Política | Ayer
Blindaje político
Mientras crecen las denuncias, San Martín mira cómo un edil libertario acumula acusaciones y sospechas de impunidad
Las versiones sobre protección judicial y armado territorial aumentaron el ruido alrededor del concejal denunciado.
En San Martín, la política local atraviesa uno de sus capítulos más oscuros. Marcelo Gil, referente de La Libertad Avanza, se encuentra bajo la lupa de la Justicia tras dos denuncias que alegan hechos de violencia y amenazas que contrastan con la responsabilidad que debería asumir un funcionario público.
La primera causa fue radicada el 9 de enero de 2025 por lesiones graves.

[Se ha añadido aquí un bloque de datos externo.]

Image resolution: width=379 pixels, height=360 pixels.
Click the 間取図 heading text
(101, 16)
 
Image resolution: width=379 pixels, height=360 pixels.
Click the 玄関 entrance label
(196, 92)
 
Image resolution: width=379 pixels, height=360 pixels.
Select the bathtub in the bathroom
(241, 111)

El expediente detalla que, desde julio de 2024, Gil dejó de abonar el alquiler de un local utilizado para actividades políticas. Cuando el propietario reclamó el pago, la situación escaló hacia una agresión física.
Según la denuncia, el concejal tomó a la víctima del cuello, le propinó golpes, la arrojó contra una pared provocándole una contusión craneal y la empujó fuera del inmueble mientras aseguraba que "no le iba a pagar un solo peso". Las consecuencias fueron más allá de lo físico. La víctima acudió a la Corporación Médica de San Martín para realizarse controles y descartar daños irreversibles.

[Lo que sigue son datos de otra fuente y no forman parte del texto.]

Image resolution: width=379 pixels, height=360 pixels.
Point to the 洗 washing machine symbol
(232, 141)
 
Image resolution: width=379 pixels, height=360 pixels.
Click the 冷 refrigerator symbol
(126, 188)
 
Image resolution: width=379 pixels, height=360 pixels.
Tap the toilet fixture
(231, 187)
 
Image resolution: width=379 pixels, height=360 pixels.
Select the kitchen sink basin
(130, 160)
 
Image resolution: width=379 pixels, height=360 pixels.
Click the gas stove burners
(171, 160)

Pero esa no fue la única acusación. En otra causa penal, un trabajador del local político de La Libertad Avanza radicó una denuncia por amenazas. Según el denunciante, Gil le dijo durante una llamada telefónica: "Te voy a matar a vos, a tu familia, a tu hija" y "te voy a hacer violar". El denunciante se comprometió a aportar mensajes y otras evidencias ante la fiscalía.
Fuentes locales aseguran que Marcelo Gil estaría siendo financiado por Miguel Ángel Villalba, uno de los narcos con control territorial en San Martín. Según esas versiones, Gil habría negociado con referentes locales como el Nene Vera y Sebastián Pareja, proporcionándoles fuerza militante para trasladarse a actos en el conurbano.

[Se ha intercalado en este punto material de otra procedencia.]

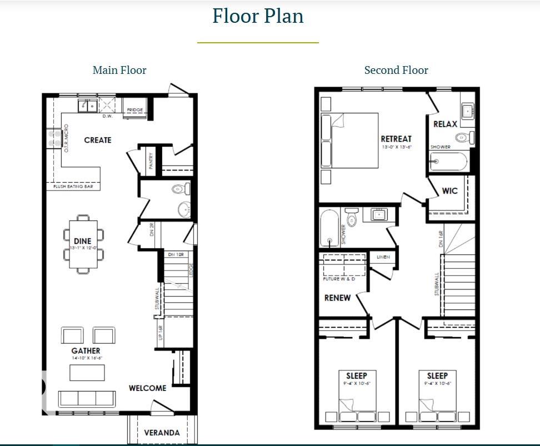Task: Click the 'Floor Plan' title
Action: (258, 16)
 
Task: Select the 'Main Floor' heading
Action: (119, 70)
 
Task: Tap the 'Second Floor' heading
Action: (396, 70)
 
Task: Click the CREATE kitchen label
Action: (98, 140)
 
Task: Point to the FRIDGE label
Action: (134, 110)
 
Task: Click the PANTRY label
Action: (151, 161)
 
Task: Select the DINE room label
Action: (82, 241)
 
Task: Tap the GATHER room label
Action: (86, 350)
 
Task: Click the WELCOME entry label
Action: (147, 388)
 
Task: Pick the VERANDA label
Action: (162, 433)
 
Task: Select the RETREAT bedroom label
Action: (396, 139)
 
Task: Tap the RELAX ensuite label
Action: (445, 124)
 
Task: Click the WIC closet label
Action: (449, 191)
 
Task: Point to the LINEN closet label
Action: (383, 257)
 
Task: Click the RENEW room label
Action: (337, 298)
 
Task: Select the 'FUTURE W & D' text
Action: (339, 279)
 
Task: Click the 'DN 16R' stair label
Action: (441, 239)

El aparato político incluiría colectivos pagos, barras bravas y murgueros, con un funcionamiento aceitado que le habría dado vía libre en el distrito. Sin embargo, las fuentes señalan que la situación hoy se les habría ido de las manos a los armadores libertarios.
Ese poder construido le habría otorgado una impunidad no solo por ser el testaferro del narco mameluco, sino también por contar con un supuesto blindaje judicial. Según las versiones, el exministro de Justicia Mariano Cúneo Libarona, quien en el pasado fue defensor de Villalba, sería quien estaría detrás de esa protección.
La comunidad observa cómo el edil se maneja con total impunidad, consciente de su accionar. Vecinos denuncian que Gil opera junto a matones provenientes del Frente Renovador de Sergio Massa, como el puntero Guillermo Imbrogiano, quien habría tomado el control de Villa Maipú.
Estas intromisiones afectan directamente la seguridad y el bienestar de los vecinos, que reclaman una investigación exhaustiva y respuestas contundentes para garantizar que la violencia, las amenazas y el abuso de autoridad no tengan lugar en la política local.